Inability to work costs attributable to cigarette smoking were computed by multiplying the total number of adults who smoked cigarettes and who were unable to work by annual earnings. A logistic regression model, which controlled for sociodemographic factors, was used with the 2014–2018 NHIS data to estimate the percentage of adults who smoked cigarettes and who were unable to work or the total number of adults who smoked a cigarette and were unable to work. The inability to work cost per adult who smoked cigarettes was computed by dividing the total inability to work cost by the number of adults who smoked cigarettes.

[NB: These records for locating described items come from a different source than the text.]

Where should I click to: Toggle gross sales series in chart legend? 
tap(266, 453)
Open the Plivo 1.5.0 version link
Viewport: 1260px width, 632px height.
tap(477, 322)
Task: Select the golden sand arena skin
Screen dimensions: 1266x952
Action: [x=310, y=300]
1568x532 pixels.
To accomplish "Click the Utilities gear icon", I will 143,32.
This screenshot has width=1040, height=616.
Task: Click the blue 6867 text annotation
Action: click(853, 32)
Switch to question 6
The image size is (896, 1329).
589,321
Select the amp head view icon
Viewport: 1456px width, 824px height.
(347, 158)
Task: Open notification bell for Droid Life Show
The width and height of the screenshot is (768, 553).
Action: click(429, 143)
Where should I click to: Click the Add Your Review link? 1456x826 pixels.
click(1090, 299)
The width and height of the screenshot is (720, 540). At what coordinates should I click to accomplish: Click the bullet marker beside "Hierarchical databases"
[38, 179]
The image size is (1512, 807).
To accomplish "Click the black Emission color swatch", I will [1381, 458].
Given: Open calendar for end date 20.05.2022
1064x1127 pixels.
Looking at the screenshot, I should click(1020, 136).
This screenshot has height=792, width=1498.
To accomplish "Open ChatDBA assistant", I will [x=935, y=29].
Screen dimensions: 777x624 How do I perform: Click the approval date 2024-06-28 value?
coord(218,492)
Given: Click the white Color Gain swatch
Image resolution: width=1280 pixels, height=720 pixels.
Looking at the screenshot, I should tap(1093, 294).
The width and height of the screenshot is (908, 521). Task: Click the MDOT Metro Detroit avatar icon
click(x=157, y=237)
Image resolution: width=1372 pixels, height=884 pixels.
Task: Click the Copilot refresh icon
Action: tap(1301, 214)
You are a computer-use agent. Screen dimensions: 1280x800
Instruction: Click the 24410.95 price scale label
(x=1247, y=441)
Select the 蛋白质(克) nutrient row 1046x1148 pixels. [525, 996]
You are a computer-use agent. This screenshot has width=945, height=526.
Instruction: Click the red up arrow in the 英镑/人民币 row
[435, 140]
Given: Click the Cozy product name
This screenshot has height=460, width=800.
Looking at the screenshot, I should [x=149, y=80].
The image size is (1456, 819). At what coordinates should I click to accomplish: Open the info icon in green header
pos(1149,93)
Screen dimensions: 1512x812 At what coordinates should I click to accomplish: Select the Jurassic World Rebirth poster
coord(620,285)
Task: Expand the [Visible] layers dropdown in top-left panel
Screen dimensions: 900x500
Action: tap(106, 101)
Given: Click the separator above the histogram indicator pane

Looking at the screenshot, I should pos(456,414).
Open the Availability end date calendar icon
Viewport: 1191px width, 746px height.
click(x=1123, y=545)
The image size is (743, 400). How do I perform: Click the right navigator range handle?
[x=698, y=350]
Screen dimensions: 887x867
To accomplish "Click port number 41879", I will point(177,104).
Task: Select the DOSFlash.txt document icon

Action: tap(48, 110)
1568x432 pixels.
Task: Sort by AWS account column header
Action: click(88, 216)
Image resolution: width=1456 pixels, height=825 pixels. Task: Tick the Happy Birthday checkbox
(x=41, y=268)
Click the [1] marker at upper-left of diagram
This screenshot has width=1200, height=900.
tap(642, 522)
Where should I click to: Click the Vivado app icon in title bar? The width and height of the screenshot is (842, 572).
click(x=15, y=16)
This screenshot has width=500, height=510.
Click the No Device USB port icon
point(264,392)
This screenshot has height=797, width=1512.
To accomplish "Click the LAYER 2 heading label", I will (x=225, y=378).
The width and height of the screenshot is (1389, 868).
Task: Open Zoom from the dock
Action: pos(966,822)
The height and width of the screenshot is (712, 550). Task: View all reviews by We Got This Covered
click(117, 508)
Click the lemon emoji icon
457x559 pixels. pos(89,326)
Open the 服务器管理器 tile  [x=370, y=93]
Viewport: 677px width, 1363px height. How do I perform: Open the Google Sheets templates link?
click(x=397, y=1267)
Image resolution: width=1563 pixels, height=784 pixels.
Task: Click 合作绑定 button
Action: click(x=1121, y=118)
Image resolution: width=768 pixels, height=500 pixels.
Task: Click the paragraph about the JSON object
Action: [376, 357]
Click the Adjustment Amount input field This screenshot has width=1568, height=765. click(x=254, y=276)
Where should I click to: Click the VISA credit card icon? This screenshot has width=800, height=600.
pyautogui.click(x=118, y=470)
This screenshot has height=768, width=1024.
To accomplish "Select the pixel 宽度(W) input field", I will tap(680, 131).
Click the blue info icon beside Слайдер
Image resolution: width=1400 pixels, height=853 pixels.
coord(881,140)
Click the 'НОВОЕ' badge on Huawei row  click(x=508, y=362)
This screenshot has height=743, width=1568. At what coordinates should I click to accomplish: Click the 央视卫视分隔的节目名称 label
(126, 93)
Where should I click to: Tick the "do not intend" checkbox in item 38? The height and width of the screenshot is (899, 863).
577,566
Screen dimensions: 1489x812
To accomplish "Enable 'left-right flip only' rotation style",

AK, Alaska; AL, Alabama; AZ, Arizona; CA, California; CO, Colorado; CPS, Current Population Survey; CT, Connecticut; DC, District of Columbia; FL, Florida; GA, Georgia; HI, Hawaii; IA, Iowa; ID, Idaho; IL, Illinois; IN, Indiana; LA, Louisiana; MA, Massachusetts; Max, maximum; ME, Maine; MI, Michigan; Min, minimum; MO, Missouri; MS, Mississippi; NC, North Carolina; NH, New Hampshire; NHIS, National Health Interview Survey; NM, New Mexico; NV, Nevada; OH, Ohio; OK, Oklahoma; OR, Oregon; SD, South Dakota; TN, Tennessee; TX, Texas; VT, Vermont; WA, Washington; WV, West Virginia.